The American Poster (2010)I am kind of surprised a studio, even as small as Focus Features, gave the go-ahead for a film like The American. You see; this film was made for adults. It is a mature film, dealing with complex themes and emotions children (and sadly many adults it seems) just can’t comprehend, let alone appreciate. I am not interested in arguing with critic’s reviews for this film, although I do feel many of them are wrong.

This film is confident enough to take its time, give the viewer a moment not only to admire the detailed minutia layered within each scene, but revel in the director’s (Anton Corbijn) decision to let me work certain things out for myself. George Clooney plays a guy that sometimes goes by Jack, other times Edward, and the very privileged endearingly call him Mr. Butterfly. This man of many names is also a man of many specialties, all of which have him employing his hands, and most end with a death. Jack (or is it Edward?) spends the majority of the film in a small village in Italy assembling a specialized sniper rifle from scratch. I won’t say for who, or why they want it, or even why he is in Italy. What I do want to iterate though is how close to perfection I feel this movie is. It is as efficient and perfectly assembled as the rifle we see being constructed on screen. Each scene has purpose, and every moment is perfectly balanced to fit within the story. The setting is beautiful, and cinematographer Martin Ruhe did a commendable job of finding a medium between taking breathtakingly gorgeous footage, without allowing the scenery to ever steal focus or distract.

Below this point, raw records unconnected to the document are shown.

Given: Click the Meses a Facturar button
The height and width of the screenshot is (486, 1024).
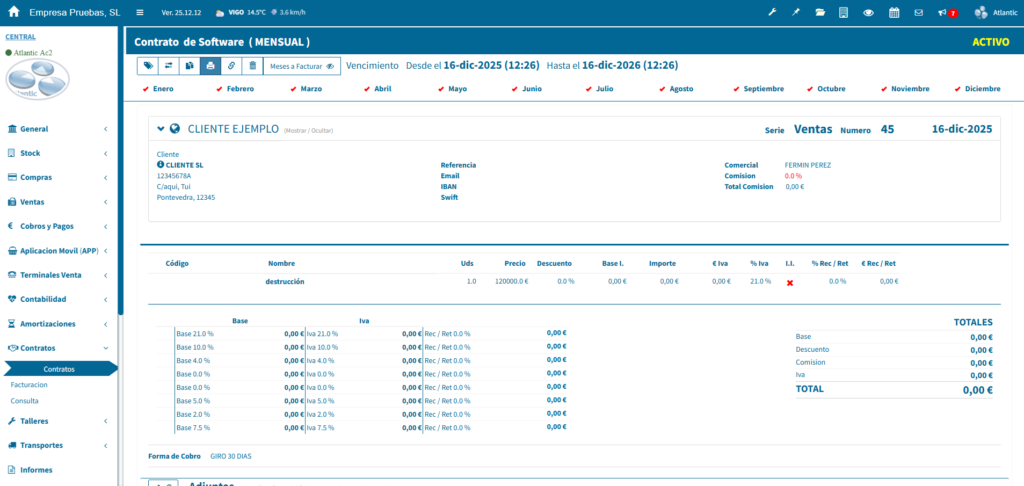Looking at the screenshot, I should (x=302, y=66).
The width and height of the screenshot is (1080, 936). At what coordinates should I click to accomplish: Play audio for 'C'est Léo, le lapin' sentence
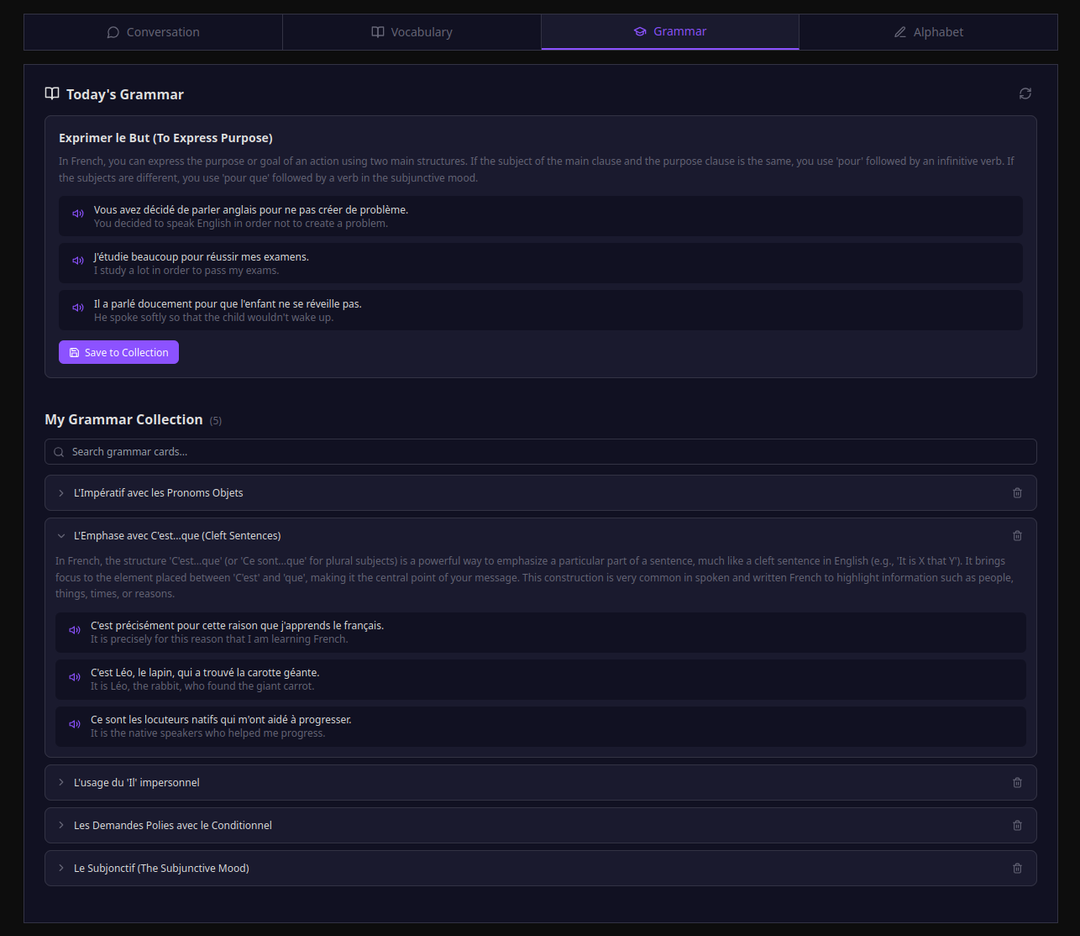point(74,677)
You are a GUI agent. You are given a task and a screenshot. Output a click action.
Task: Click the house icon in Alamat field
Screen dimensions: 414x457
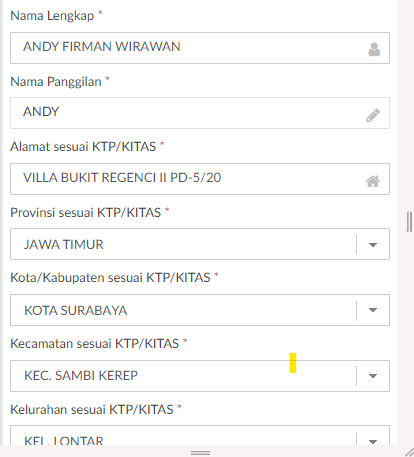pyautogui.click(x=373, y=181)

George Clooney in The American (2010)The man we see on screen is realizing the hard way he may not be comfortable with the life he has created. His is a world of secrecy and calm, with moments of complete hysteria and panic and blood. He is tired, but not weak, and has given up much but perhaps has not lost everything. He has something to give, to someone. Love perhaps, but he may be content with just sharing a quiet evening with someone, anyone that he could trust long enough to relax, if only for that one night.

If you can’t already tell I love this film. It’s as methodical and as disciplined as its protagonist, and if you are capable, it can honestly get you excited for Hollywood films again. Studios are still capable of making a mature cinematic experience for adults.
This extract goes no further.